Тогда ведь наши кремлевские идеологи пробовали внушить, что "все мы родом из семнадцатого года", что вся история наша начинается в 1917 году. Сейчас, кстати, часто одни и те же идеологи, от покойного Александра Яковлева до моего хорошего знакомого Саши Ципко, пробуют народу внушить обратное: что не было вообще в истории державы семидесяти советских лет. Такие же нигилисты, только с обратным знаком. Увы, среди них есть и историки, и иные представители Церкви, и политики, и писатели. Требуют объявить преемственность нынешней России от империи Николая Второго.
В.Б. Казалось бы, критикуй советскую власть, анализируй недостатки, но не разрывай историю своей страны. Тем более, отказавшись от юридической преемственности с Советским Союзом, мы автоматом выходим из Совета Безопасности ООН, из самых уважаемых международных организаций, мы теряем права на многие свои территории, от Калининграда до Курил, мы становимся должниками многих стран. Я просто не понимаю, извините, что за люди сидят у нас на многих руководящих постах.
В.Г. Нельзя было в советское время отметать историю царской России. Нельзя и сейчас отказываться от советского периода. Конечно, были за советские годы и взлеты, и потери, и падения, и радости, и надежды. Вот и в моей жизни, связанной крепко с советской властью, были и подъемы, и падения, были мои личные радости и достижения. Мне удалось, например, поспособствовать тому, чтобы наш великий русский адмирал Фёдор Ушаков был признан Святым Православной Церковью. Этот славный флотоводец — неотъемлемая часть восемнадцатого столетия. Это мой любимый век в истории России, "моё" время. Это эпоха резкого взлёта всей нашей державы, во всех областях. Мечтаю об эпохе Ушакова. Я хорошо знаю и понимаю, что происходило тогда, а что происходит сегодня, я не понимаю и понимать не хочу. Адмирал Ушаков — один из символов восемнадцатого века. Организатор, стратег, флотоводец, политик, дипломат. Всей своей жизнью доказал, что он — человек праведный. Он воплощал многие качества истинно православного русского человека.
В.Б. А как среди ваших героев появился адмирал Ушаков? Чем привлек внимание? Вы же были работником ЦК ВЛКСМ, издателем, главным редактором газет и журналов, превосходным боевым журналистом. Вроде бы могли и совсем другую фигуру выбрать: из писателей русских, или того же Юрия Гагарина?

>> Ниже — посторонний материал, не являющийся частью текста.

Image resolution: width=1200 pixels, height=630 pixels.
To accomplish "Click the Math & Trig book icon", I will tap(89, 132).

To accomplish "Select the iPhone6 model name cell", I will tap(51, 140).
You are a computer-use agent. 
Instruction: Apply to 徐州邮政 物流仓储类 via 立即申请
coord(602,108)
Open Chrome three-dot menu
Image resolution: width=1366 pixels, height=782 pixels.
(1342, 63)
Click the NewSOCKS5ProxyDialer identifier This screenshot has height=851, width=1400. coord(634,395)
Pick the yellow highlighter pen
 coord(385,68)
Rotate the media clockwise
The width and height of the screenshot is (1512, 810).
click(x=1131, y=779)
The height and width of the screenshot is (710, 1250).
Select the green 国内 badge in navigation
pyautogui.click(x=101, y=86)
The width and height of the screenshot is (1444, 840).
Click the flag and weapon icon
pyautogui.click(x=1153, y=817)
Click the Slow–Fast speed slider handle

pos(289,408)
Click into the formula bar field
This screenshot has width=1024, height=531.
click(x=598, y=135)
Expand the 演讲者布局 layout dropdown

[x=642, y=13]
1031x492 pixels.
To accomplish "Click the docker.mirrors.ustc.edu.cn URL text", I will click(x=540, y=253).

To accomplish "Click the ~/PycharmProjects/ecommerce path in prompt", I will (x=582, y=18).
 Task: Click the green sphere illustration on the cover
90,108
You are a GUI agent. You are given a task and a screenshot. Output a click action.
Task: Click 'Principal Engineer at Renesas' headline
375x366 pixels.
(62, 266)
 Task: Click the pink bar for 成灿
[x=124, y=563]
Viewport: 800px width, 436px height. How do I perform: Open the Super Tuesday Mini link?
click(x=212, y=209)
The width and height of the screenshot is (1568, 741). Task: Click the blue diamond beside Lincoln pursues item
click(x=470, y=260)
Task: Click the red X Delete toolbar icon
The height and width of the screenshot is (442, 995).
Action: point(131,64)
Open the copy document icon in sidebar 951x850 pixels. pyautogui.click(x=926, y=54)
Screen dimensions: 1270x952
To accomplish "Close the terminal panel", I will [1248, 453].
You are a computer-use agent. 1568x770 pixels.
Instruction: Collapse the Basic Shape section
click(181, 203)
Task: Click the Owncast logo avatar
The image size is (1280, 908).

В.Г. Да. Я дружил с Юрой Гагариным и со многими другими славными писателями, учеными, политиками, космонавтами. Но когда я в 1956 году после Киевского университета по распределению попал в Николаев, там и заинтересовался Фёдором Ушаковым, одним из преобразователей края, одним из создателей русского флота. Мне стало интересно, как за каких-то сто с лишним лет дикий пустынный край превратился в оплот русской державы. Там была дикая степь, поле, где бродили табуны лошадей, орды ногайских татар, И вдруг всё превратилось в цветущий край.
Южное окно в Европу — дело рук Екатерины Великой и её орлов. Прежде всего — Потёмкина, прекрасно понимавшего задачи России. Екатерина Великая и отвоевала всю Новороссию. Знала бы она, что все её победы будут так бездарно утрачены…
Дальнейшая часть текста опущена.